● Stated problem: Duplicate each of the rows below word for word, and leave the pictures out of your copy.
### Records supplied
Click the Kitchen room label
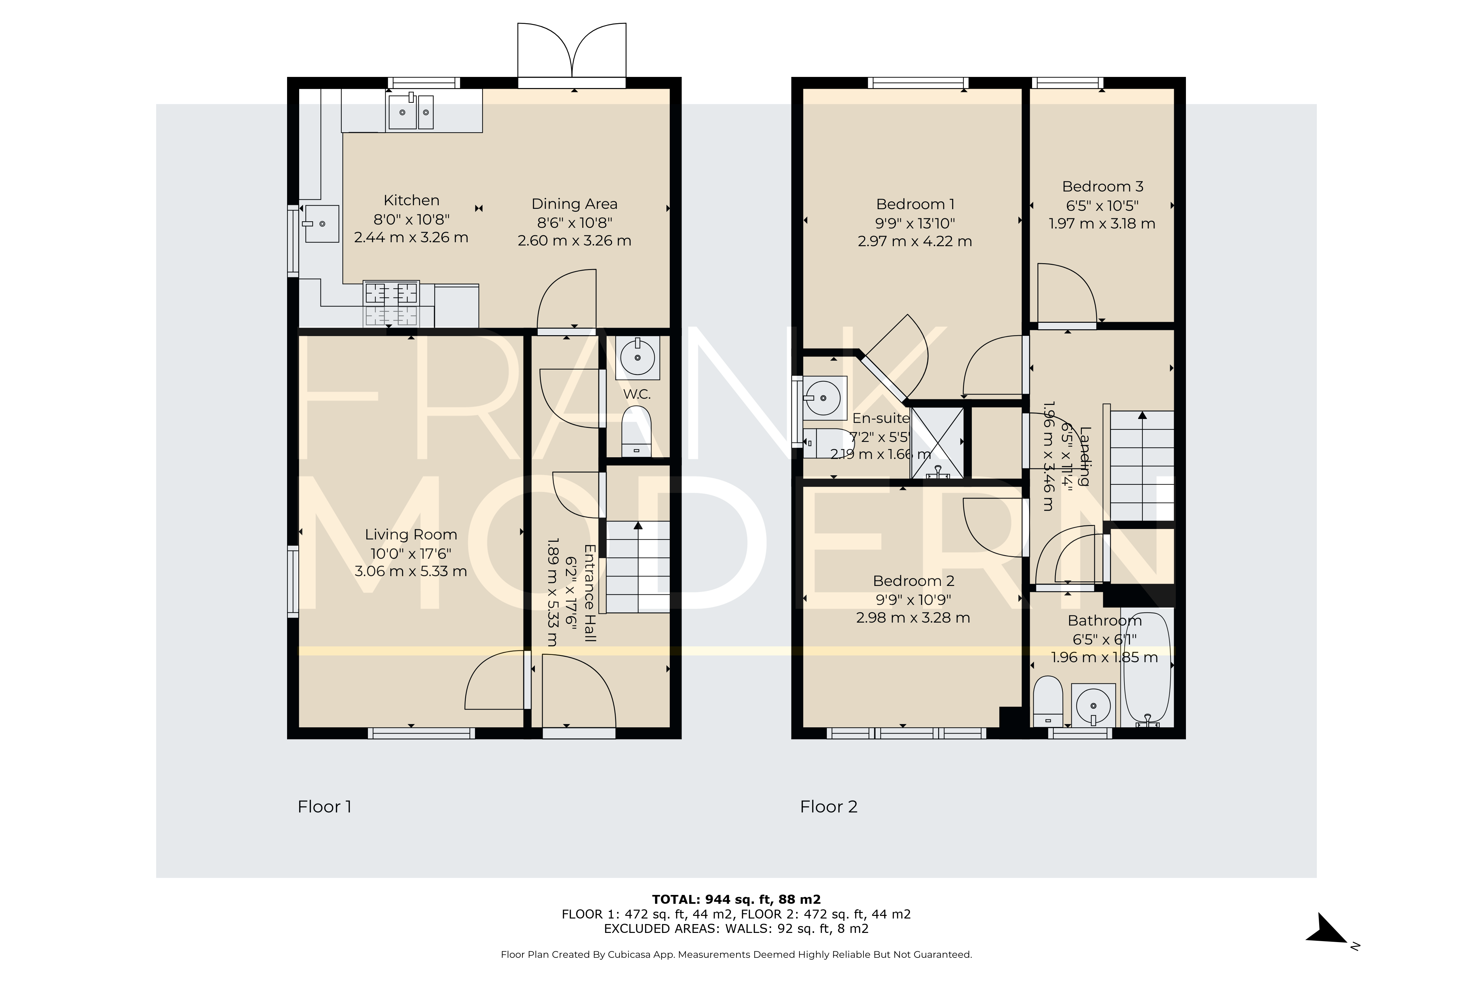pos(411,200)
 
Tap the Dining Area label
pos(574,204)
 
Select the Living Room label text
pos(411,535)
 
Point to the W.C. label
pos(637,394)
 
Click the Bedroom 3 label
pos(1103,187)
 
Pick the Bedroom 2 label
pos(914,581)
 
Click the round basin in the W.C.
pos(638,357)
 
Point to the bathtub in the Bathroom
pos(1147,669)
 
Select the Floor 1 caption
pos(324,807)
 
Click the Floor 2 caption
pos(828,807)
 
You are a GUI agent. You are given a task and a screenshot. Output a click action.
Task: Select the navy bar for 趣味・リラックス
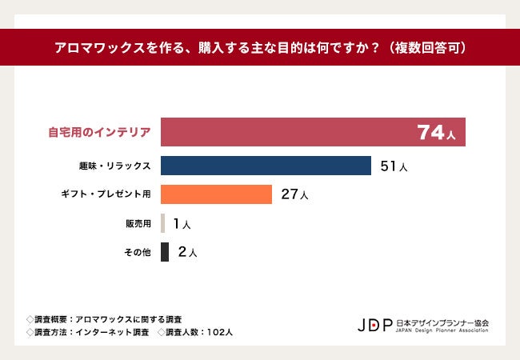pos(266,166)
######
● Final result:
Click the Kitchen room label
pos(411,200)
 
Tap the Dining Area label
pos(574,204)
 
Select the Living Room label text
pos(411,535)
 
Point to the W.C. label
pos(637,394)
 
Click the Bedroom 3 label
pos(1103,187)
 
Pick the Bedroom 2 label
pos(914,581)
 
Click the round basin in the W.C.
pos(638,357)
 
Point to the bathtub in the Bathroom
pos(1147,669)
 
Select the Floor 1 caption
pos(324,807)
 
Click the Floor 2 caption
pos(828,807)
 
You are a GUI agent. You are given a task and a screenshot. Output a click action.
Task: Select the navy bar for 趣味・リラックス
pos(266,166)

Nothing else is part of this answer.